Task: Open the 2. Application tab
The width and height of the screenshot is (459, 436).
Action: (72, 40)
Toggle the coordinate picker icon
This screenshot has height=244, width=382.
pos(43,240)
============================================================
Aim of the task: Reproduce each of the items above word for word, keeping every line unchanged.

Solved problem:
Task: Open the 2. Application tab
The width and height of the screenshot is (459, 436).
Action: (72, 40)
Toggle the coordinate picker icon
This screenshot has height=244, width=382.
pos(43,240)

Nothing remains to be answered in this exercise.